There are many ways on how to measure the appendicular muscle mass. Anthropometric methods include the body mass index, arm or calf circumference, arm muscle cross- sectional area as part of arm muscle circumference and skinfold thickness. Those methods are simple to apply but are not very precise, even though some may highly match with appendicular muscle mass, big predictions errors tend to occur as well [5].

Bioimpedance measurement

Bioimpedance analysis is another cheap, non-invasive and often used method for body composition measurement, including the measurement of muscle mass, as well as the assessment of a patient’s clinical condition.

Bioimpedance or biological impedance is defined as the ability of biological tissue to impede electric current [10].

Therefore, the use of bioimpedance to measure the body composition is based on the identification of body volume with the help of resistance measurement [10].

The body is made up from two different resistances (R) to electric currents: the capacitative R, or reactance, and the resistive R, simplified called resistance. Impedance describes those two terms combined [11]. In the human body, reactance is caused by the capacitance of cell membranes, and resistance is made from the total water in the body [10].

The relationship between capacitance and R is interesting because it reflects different electrical properties of tissues that are affected in various ways by disease and nutritional status and hydration status [11].

Additionally, the body is composed of fat mass (FM), which is does not conduct electric charge, and fat free mass (FFM), which does conduct electrical charge due to the fact that electrolytes dissolved in body water are conductive. This body water, also described as total body water (TBW), is the main component of FFM and makes about 73.2% of it in a normally hydrated person. When using bioimpedance to measure a body’s composition, the five-compartment module gets used, in which the body is divided into five segments consisting of the two upper extremities, the two lower extremities, and the trunk. In addition to that, here the segments are split into their components, which are the FM and the FFM, which consists of bone minerals, TBW and body cell mass (BCM) which includes protein. In addition to that, the TBW can be further divided into intracellular fluid (ICF) and extracellular fluid (ECF) [12].

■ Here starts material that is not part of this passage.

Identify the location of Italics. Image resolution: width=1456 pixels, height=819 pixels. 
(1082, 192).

Furthermore, BIA can be used to assess other factors defining muscularity, for example the total body skeletal muscle mass (SM), being located to 73- 75% in the extremities where it is termed as the appendicular skele­tal muscle mass (ASMM). The skeletal muscle index, being defined as the SM in kg divided by the height in m squared, and the appendicular skeletal muscle index, being calculated with the same formula as the skeletal muscle index, are being used to normalize the gained values and to be able to compare them with pre- set cut-off values [12].

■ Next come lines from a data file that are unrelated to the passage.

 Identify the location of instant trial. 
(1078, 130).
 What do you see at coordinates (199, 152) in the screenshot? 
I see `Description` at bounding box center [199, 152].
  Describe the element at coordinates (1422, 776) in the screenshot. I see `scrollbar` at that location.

The, above mentioned, impedance depends on the frequency at which the current is applied [10]. If a low frequency is used, the current flows only through extra­cellular fluid because it is not able to penetrate cell membranes as they act as insulators, and therefore shows the resistance of extracellular fluid. A very high frequency, on the other hand, reflects the resistance of extracellular and intracellular fluid combined. The perfect frequencies for usage in measurements are predicted using Cole-Cole plots [11].

Single frequency bioimpedance analysis

Single Frequency Bioimpedance Analysis (SF-BIA) – here, the frequency used is 50 KHz. It is one of the earliest methods and also one of the mostly used ones for body compartment estimation. The principle on which this method is based is, that impedance and TBW are inversely proportional to each other. SF-BIA is used in measurement of TBW and FFM in normally hydrated individuals, as it is not available in patients with changed hydration status [10].

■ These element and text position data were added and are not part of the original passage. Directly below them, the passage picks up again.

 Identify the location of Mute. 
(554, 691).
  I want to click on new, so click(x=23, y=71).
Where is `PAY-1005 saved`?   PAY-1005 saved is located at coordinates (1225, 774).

Multiple frequency bioimpedance analysis

Multiple Frequency Bioimpedance Analysis (MF-BIA) uses at least 2 different frequencies and is based upon the fact that with the help of low and high frequency electric currents ECF and TBW can be assessed once exposed to them. This method evaluated ECF more exact than SF-BIA, but it is less useful in the detection of shifts in ICF and ECF in older and ill patients [10].

Bioimpedance spectroscopy

Bioimpedance Spectroscopy (BIS) uses the resistance occurring at zero frequency (R0) and the one occurring at infinite frequency (Rinf) to project the ECF and TBW. It uses either an equation modules approach or an analytic­ally derived equations approach [10].

Whole body bioimpedance measurement

This method is the method of choice for whole body compartment estimation. There are three different application forms: the hand to food method, being the most common one, the foot to foot method, and the hand to hand method [10].

Body segment bioimpedance measurement

In segmental – Body Segment Bioimpedance Measurement (BIA), there are four protocols according to which electrodes get placed on different placed on the body for measurement. It is very precise in the detection of changes of ECF due posture differences, and also has better results in the assessment of TBW and skeletal muscle mass (SMM) than whole body bioimpedance measurement [10], Figure 1.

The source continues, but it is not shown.